* _Your objective_
Continue the article on the water-shutoff polymer system for carbonate reservoirs, starting right after its last sentence.

(Reading text)

Water management

Breakthrough Polymer Water-Shutoff System Shows Promise for Carbonate Ghawar Field

A new water-shutoff polymer system has been developed for carbonate formations and shows great stability.

Fig. 1—ESEM topographical image and corresponding EDS spectra from the treated core-plug sample.

Excessive water production from hydrocarbon-producing wells can adversely affect the economic life of the well. The major challenge for water control in carbonate reservoirs is polymer bonding to the rock surface. Most commercial products are designed for sandstone formations, and most polymers will not strongly adsorb to carbonate reservoirs. A new water-shutoff polymer system has been developed for carbonate formations and shows great stability.


The objective of the project was to develop additives to be used as a smart sealant that can be used to control unwanted water production. Treatment of water associated with hydrocarbon production is a key goal because the production of salt water has resulted in serious environmental issues. Excess water production makes a well unproductive and economically inefficient, leading to early abandonment of wells and reduction in hydrocarbon production.

Reservoir heterogeneity is the single most important cause of low oil recovery and early excess water production. Gel treatments have been used extensively in field applications to improve oil recovery and suppress water production. Gel treatments at injection wells to plug water thief zones are a proven cost-effective method to improve sweep efficiency. In addition, gel treatments reduce excess water production during hydrocarbon production.

The initial focus of the project was to develop materials that impart relative permeability modification in naturally fractured carbonate reservoirs with permeability from 1 to 3 darcies in the Ghawar Field, which is a heterogeneous carbonate.


Chemical functionality that can bond strongly to the target carbonate reservoirs is an extremely important component of the development of the smart sealant. Methodologies to provide strong adhesion to carbonate surfaces, and hence to formations, have been developed using silicon-containing molecules. In addition, the additives developed have shown promise on both water- and oil-wet surfaces.

(End Reading text)
(Data supplied)

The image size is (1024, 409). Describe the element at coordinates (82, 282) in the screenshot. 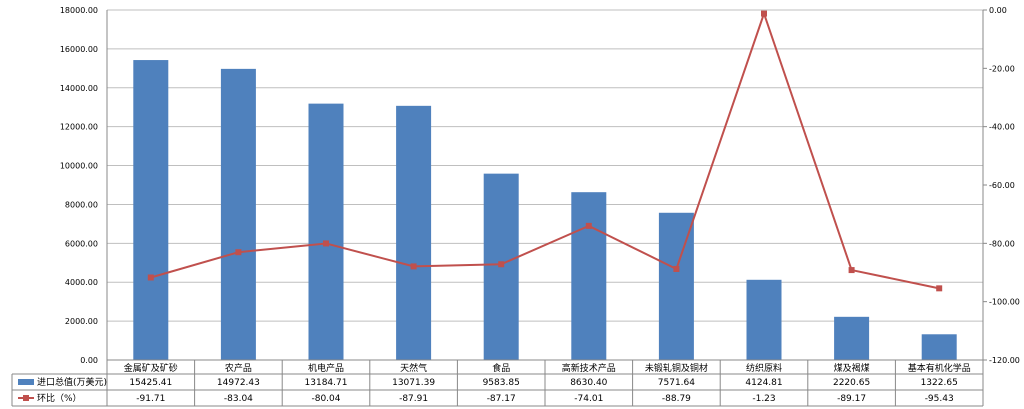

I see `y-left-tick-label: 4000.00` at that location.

(End Data supplied)
(Data supplied)

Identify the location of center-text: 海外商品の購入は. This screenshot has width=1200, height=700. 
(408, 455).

(End Data supplied)

* _Task response_
The list of chemicals that could be assessed as additives to bond to the carbonate surface was long, so the team developed a laboratory-based screen to test adhesion rapidly. For the first screens, calcium carbonate powder was a good model because it is readily available and is a major constituent of carbonate reservoirs. The experiments involved taking accurately weighed samples of calcium carbonate and exposing them to different target additives that could potentially bond to the surface. Subsequently, the samples were washed extensively with water to remove any materials that had not chemically adhered to the surface, were dried under reduced pressure, and finally were reweighed. Any significant weight increases were indicative of bonding.

The method was used to identify inorganic silicate-based functionality that displayed good adsorption to the model reservoir material, and a decision was made to test this adsorption system further.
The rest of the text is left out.